As a bonus, lawyers and firms whose clients prevail at trial are more likely to get them paid in whole by the loser if those costs are well documented. Seriously.
Trigger #5: Your client’s files are on the intranet of its biggest competitor, or in the back of a cab
Solution: Use secure technology and write safeguards into legal orders
Attorneys owe their clients a duty to protect “information relating to (their) representation” pretty much at all costs (Editor’s note: fraud and bodily harm being two notable exceptions). The California Business and Professions code goes so far as to require lawyers “to maintain inviolate the confidence, and at every peril to himself or herself to preserve the secrets, of his or her client.”
Data breaches can most definitely precipitate legal malpractice claims, especially if it can be argued that the lawyer or firm didn’t make reasonable efforts to prevent unauthorized access to client records. Within law firms, three common sources of data breach are: careless disposal of client records, device theft and improper use of internal security protocols, but there are many others — including attacks from hackers.
Sloppy handling of discovery data is perhaps a less sexy, but equally effective way to invite malpractice. In addition to the aforementioned J-M-McDermott case, the Apple-Samsung global patent war provides a useful case study for how, with voluminous data at play, one small mistake can open a Pandora’s Box of pain and suffering. In that federal case, in San Jose, an associate working for Samsung’s outside counsel improperly redacted a sensitive and highly confidential Apple contract it acquired from that competitor during discovery in a previous matter. Then the associate uploaded that contract to Samsung’s firm-wide intranet. It went viral. Executives negotiating mobile contracts against Apple actually knew the terms of Apple’s agreements.

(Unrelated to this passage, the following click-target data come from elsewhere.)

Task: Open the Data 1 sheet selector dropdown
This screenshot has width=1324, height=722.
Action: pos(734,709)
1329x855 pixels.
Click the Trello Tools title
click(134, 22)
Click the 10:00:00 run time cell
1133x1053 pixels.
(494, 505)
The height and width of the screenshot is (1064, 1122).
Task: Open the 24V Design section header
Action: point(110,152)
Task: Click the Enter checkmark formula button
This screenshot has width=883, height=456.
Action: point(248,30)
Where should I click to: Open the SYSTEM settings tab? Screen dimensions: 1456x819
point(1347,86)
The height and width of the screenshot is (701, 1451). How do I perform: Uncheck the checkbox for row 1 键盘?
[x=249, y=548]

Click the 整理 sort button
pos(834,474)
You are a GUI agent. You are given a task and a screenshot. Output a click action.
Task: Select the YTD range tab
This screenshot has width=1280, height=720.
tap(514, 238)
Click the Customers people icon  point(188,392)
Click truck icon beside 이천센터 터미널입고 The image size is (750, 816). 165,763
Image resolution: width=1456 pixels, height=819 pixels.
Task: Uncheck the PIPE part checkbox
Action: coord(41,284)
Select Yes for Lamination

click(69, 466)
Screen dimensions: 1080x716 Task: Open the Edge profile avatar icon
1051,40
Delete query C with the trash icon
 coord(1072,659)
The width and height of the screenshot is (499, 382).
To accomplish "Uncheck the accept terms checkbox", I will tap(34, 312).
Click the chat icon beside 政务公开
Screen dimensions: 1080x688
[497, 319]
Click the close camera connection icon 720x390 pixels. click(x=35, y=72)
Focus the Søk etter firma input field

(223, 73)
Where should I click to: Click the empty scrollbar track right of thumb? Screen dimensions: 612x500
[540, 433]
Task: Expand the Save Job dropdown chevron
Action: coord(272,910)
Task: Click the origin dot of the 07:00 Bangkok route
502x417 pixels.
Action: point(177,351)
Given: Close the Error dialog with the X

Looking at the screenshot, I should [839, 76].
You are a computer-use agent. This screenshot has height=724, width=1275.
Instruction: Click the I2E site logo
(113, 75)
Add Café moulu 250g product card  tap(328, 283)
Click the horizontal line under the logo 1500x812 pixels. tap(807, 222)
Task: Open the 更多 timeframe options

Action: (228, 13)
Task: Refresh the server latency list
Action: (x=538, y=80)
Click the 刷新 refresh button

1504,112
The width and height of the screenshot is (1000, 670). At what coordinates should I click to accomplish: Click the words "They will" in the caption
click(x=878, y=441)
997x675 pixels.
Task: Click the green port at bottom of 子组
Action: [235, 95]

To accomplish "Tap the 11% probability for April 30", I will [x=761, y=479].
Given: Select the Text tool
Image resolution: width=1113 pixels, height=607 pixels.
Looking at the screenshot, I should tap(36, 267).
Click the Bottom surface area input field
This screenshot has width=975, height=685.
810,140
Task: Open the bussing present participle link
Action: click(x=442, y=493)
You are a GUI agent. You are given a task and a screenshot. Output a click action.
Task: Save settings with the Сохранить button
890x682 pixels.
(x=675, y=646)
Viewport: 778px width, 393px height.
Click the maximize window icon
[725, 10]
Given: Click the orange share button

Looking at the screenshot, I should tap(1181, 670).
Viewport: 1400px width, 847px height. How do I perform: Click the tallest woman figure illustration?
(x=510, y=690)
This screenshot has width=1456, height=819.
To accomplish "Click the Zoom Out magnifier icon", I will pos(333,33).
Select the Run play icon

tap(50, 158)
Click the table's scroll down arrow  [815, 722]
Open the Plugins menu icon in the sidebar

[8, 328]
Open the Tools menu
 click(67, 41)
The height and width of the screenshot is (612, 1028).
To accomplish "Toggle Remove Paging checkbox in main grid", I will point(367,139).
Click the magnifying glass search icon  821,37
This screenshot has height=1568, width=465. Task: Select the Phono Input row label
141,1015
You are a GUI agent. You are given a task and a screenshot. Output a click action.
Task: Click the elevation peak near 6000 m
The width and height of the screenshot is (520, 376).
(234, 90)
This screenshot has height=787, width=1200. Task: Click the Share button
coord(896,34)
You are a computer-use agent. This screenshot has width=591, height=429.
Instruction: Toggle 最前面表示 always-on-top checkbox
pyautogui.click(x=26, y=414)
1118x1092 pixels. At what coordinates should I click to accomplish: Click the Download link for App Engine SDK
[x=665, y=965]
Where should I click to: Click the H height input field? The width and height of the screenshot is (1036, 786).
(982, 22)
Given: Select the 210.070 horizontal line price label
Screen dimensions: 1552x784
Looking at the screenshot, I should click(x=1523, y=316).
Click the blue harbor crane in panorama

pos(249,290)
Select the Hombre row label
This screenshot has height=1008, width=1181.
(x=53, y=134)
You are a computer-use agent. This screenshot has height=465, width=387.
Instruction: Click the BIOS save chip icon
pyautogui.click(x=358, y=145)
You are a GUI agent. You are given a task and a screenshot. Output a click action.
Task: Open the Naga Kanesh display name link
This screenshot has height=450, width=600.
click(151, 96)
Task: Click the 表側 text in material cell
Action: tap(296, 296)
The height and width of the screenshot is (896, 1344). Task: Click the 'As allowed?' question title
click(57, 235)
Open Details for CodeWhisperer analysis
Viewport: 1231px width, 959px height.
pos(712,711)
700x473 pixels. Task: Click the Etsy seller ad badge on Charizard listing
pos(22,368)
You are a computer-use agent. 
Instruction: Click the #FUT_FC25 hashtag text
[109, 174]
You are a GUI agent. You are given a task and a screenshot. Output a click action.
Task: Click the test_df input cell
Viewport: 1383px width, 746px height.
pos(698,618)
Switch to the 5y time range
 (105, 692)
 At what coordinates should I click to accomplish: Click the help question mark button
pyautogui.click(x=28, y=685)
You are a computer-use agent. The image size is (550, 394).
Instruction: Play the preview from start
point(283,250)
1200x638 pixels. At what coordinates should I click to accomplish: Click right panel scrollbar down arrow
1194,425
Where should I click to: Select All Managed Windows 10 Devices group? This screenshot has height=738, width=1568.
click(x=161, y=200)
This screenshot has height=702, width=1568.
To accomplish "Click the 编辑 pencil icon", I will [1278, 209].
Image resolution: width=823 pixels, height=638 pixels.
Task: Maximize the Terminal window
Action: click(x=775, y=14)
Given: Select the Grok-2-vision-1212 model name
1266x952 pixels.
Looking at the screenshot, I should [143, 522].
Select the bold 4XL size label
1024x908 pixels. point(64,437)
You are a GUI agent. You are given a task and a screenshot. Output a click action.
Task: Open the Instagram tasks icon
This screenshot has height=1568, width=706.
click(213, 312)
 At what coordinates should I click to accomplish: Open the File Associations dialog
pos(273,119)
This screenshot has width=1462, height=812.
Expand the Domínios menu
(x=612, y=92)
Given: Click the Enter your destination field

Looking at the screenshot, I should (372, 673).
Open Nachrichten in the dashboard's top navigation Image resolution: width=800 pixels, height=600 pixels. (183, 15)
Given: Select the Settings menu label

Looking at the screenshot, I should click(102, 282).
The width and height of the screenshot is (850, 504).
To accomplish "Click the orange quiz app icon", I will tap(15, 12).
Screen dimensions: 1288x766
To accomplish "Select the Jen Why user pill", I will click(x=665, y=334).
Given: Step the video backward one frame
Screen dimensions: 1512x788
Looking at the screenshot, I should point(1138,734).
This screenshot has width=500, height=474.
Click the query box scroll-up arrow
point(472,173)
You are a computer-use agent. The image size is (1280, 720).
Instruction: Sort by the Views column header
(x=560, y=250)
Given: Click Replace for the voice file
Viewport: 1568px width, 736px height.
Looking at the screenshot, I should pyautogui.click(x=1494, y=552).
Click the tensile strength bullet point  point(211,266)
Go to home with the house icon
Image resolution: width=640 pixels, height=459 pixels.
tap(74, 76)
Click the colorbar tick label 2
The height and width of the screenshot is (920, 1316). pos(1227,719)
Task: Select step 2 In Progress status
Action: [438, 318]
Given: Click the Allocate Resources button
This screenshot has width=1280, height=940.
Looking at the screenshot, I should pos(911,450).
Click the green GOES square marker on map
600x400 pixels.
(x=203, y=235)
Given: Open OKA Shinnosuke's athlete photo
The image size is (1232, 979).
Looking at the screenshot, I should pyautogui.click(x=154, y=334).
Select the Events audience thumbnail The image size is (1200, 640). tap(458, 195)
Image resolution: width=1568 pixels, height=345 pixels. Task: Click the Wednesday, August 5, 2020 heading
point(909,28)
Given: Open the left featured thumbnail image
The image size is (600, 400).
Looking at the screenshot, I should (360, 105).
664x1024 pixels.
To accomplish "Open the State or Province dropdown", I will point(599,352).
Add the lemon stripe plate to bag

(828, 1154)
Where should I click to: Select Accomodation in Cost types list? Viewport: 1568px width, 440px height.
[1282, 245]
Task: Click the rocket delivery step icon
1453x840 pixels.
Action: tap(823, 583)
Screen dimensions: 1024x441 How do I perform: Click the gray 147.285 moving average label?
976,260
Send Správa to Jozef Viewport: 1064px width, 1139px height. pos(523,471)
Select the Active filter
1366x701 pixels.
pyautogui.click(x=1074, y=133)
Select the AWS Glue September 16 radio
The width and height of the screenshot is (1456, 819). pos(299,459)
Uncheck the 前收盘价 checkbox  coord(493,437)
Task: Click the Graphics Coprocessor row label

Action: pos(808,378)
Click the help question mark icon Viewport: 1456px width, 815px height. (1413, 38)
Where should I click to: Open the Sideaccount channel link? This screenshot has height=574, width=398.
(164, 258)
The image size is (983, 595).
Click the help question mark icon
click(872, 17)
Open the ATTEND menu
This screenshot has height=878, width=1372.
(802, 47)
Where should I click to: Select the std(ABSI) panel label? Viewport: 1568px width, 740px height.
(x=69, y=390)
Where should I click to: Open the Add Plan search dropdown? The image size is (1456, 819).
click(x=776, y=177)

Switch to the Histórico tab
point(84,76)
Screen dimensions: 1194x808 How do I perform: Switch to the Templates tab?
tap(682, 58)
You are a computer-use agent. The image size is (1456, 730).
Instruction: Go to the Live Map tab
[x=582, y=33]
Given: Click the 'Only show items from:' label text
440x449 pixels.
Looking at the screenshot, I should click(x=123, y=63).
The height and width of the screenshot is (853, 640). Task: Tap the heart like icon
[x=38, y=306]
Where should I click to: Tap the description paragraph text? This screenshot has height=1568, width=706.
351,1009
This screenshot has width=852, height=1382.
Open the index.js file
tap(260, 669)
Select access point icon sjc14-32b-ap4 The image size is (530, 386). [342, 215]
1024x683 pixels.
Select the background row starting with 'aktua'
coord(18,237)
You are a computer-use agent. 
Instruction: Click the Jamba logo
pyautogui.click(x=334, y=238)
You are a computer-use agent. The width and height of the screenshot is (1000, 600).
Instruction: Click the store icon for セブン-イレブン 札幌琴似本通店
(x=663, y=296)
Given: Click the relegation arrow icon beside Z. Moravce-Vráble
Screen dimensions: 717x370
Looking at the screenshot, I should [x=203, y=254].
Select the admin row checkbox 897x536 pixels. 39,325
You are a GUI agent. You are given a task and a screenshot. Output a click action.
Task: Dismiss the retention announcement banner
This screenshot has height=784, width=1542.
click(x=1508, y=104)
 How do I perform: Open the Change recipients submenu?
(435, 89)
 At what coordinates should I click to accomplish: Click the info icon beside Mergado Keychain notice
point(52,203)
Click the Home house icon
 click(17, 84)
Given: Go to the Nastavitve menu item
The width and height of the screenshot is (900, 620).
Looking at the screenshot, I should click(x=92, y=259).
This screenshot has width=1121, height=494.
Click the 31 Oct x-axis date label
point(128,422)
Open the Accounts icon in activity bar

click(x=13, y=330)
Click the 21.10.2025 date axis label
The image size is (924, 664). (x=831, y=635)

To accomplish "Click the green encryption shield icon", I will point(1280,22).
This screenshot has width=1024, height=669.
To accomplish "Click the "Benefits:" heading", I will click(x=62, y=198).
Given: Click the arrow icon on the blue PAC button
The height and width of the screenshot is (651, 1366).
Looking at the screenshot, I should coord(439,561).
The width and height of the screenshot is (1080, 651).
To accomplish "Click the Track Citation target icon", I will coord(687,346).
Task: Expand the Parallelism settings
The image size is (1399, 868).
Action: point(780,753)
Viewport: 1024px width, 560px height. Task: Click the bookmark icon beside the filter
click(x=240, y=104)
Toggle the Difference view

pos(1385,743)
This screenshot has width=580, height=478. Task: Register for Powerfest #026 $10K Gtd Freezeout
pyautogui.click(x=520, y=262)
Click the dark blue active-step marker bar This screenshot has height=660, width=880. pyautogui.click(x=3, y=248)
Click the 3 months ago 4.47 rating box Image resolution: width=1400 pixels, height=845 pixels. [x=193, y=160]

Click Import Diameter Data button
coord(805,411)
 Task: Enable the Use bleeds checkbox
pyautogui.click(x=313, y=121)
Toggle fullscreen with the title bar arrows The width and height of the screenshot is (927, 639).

The Apple case is unique because it deals with a law firm disclosing the secrets of its client’s adversary — not its own. But it does make you wonder why organizations go to great lengths to protect their sensitive data in-house, only to Let Go and Let God when it goes out their doors (or, rather, firewalls, private cloud, etc.). This is why Coke once chose to forfeit a federal case rather than disclose files relating to its secret formula pursuant to a document request.
If you’re a litigator in a case with sensitive records, consider asking the court to enter a protective order stating that confidential documents produced must be encrypted and remain in that format until returned or destroyed. Choose a technology that encrypts documents at rest, so that unauthorized users can’t read them even if they gain access to the physical media. Perhaps consider not using physical media at all. Some cloud-based technologies are more secure, you can invite other parties to collaborate as needed, and revoke their access just as easily. You always know where your data is, and you can’t leave “the cloud” in the back of a car.